## EXERCISE
Return every line of the data exactly as it stands.

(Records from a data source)
------------------------------
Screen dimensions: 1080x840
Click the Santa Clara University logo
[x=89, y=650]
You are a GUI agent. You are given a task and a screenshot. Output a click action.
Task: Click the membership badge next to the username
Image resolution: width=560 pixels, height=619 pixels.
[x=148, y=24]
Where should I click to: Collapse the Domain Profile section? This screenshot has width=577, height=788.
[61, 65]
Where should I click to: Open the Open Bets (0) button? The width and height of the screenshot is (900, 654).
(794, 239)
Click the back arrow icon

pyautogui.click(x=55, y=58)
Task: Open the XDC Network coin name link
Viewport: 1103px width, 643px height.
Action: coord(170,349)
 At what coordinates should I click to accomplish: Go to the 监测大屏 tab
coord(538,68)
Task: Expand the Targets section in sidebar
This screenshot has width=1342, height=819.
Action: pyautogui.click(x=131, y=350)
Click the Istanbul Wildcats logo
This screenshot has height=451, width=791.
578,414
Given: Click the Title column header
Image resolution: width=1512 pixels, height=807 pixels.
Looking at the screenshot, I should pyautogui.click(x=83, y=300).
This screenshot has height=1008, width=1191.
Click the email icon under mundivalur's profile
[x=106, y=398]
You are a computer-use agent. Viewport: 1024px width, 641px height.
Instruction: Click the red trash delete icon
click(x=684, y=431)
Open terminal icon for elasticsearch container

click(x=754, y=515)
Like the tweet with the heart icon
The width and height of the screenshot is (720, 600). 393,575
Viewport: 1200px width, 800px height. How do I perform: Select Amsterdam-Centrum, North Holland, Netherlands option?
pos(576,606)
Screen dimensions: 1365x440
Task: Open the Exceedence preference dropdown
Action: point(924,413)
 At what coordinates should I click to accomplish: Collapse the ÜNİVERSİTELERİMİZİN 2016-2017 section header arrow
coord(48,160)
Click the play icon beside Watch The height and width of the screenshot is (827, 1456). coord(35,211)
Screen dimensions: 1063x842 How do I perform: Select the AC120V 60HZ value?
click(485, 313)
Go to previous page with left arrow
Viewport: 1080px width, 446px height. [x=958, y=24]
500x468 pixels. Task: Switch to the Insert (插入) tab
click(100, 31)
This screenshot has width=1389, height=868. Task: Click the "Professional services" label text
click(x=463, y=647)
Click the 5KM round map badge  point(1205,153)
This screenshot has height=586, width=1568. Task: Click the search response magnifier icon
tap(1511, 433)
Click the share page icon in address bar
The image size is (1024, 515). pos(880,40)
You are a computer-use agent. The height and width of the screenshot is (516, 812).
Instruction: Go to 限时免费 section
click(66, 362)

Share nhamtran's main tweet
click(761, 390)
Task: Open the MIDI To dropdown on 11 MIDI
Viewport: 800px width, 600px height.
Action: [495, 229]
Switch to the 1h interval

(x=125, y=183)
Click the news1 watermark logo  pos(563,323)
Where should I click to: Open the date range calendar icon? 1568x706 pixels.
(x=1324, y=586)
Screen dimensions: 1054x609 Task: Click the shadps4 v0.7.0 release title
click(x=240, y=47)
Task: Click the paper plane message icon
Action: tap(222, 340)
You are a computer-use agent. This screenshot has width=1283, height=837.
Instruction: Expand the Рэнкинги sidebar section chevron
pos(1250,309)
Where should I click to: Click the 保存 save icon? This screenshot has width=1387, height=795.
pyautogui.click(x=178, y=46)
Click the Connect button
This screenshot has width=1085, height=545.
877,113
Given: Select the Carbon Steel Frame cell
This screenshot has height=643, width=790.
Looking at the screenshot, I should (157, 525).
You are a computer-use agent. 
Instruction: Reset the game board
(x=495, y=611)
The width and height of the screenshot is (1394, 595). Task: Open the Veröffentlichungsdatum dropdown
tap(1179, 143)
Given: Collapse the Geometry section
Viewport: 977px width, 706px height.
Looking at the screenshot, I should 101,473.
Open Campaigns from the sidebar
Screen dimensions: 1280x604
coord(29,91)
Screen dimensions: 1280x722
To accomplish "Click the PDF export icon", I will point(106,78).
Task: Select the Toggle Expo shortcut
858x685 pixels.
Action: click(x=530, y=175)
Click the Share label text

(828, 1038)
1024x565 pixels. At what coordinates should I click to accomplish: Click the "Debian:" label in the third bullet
------------------------------
## SOLUTION BELOW
Screen dimensions: 1080x840
Click the Santa Clara University logo
[x=89, y=650]
You are a GUI agent. You are given a task and a screenshot. Output a click action.
Task: Click the membership badge next to the username
Image resolution: width=560 pixels, height=619 pixels.
[x=148, y=24]
Where should I click to: Collapse the Domain Profile section? This screenshot has width=577, height=788.
[61, 65]
Where should I click to: Open the Open Bets (0) button? The width and height of the screenshot is (900, 654).
(794, 239)
Click the back arrow icon

pyautogui.click(x=55, y=58)
Task: Open the XDC Network coin name link
Viewport: 1103px width, 643px height.
Action: coord(170,349)
 At what coordinates should I click to accomplish: Go to the 监测大屏 tab
coord(538,68)
Task: Expand the Targets section in sidebar
This screenshot has width=1342, height=819.
Action: pyautogui.click(x=131, y=350)
Click the Istanbul Wildcats logo
This screenshot has height=451, width=791.
578,414
Given: Click the Title column header
Image resolution: width=1512 pixels, height=807 pixels.
Looking at the screenshot, I should pyautogui.click(x=83, y=300).
This screenshot has height=1008, width=1191.
Click the email icon under mundivalur's profile
[x=106, y=398]
You are a computer-use agent. Viewport: 1024px width, 641px height.
Instruction: Click the red trash delete icon
click(x=684, y=431)
Open terminal icon for elasticsearch container

click(x=754, y=515)
Like the tweet with the heart icon
The width and height of the screenshot is (720, 600). 393,575
Viewport: 1200px width, 800px height. How do I perform: Select Amsterdam-Centrum, North Holland, Netherlands option?
pos(576,606)
Screen dimensions: 1365x440
Task: Open the Exceedence preference dropdown
Action: point(924,413)
 At what coordinates should I click to accomplish: Collapse the ÜNİVERSİTELERİMİZİN 2016-2017 section header arrow
coord(48,160)
Click the play icon beside Watch The height and width of the screenshot is (827, 1456). coord(35,211)
Screen dimensions: 1063x842 How do I perform: Select the AC120V 60HZ value?
click(485, 313)
Go to previous page with left arrow
Viewport: 1080px width, 446px height. [x=958, y=24]
500x468 pixels. Task: Switch to the Insert (插入) tab
click(100, 31)
This screenshot has width=1389, height=868. Task: Click the "Professional services" label text
click(x=463, y=647)
Click the 5KM round map badge  point(1205,153)
This screenshot has height=586, width=1568. Task: Click the search response magnifier icon
tap(1511, 433)
Click the share page icon in address bar
The image size is (1024, 515). pos(880,40)
You are a computer-use agent. The height and width of the screenshot is (516, 812).
Instruction: Go to 限时免费 section
click(66, 362)

Share nhamtran's main tweet
click(761, 390)
Task: Open the MIDI To dropdown on 11 MIDI
Viewport: 800px width, 600px height.
Action: [495, 229]
Switch to the 1h interval

(x=125, y=183)
Click the news1 watermark logo  pos(563,323)
Where should I click to: Open the date range calendar icon? 1568x706 pixels.
(x=1324, y=586)
Screen dimensions: 1054x609 Task: Click the shadps4 v0.7.0 release title
click(x=240, y=47)
Task: Click the paper plane message icon
Action: tap(222, 340)
You are a computer-use agent. This screenshot has width=1283, height=837.
Instruction: Expand the Рэнкинги sidebar section chevron
pos(1250,309)
Where should I click to: Click the 保存 save icon? This screenshot has width=1387, height=795.
pyautogui.click(x=178, y=46)
Click the Connect button
This screenshot has width=1085, height=545.
877,113
Given: Select the Carbon Steel Frame cell
This screenshot has height=643, width=790.
Looking at the screenshot, I should (157, 525).
You are a computer-use agent. 
Instruction: Reset the game board
(x=495, y=611)
The width and height of the screenshot is (1394, 595). Task: Open the Veröffentlichungsdatum dropdown
tap(1179, 143)
Given: Collapse the Geometry section
Viewport: 977px width, 706px height.
Looking at the screenshot, I should 101,473.
Open Campaigns from the sidebar
Screen dimensions: 1280x604
coord(29,91)
Screen dimensions: 1280x722
To accomplish "Click the PDF export icon", I will point(106,78).
Task: Select the Toggle Expo shortcut
858x685 pixels.
Action: click(x=530, y=175)
Click the Share label text

(828, 1038)
1024x565 pixels. At what coordinates should I click to accomplish: Click the "Debian:" label in the third bullet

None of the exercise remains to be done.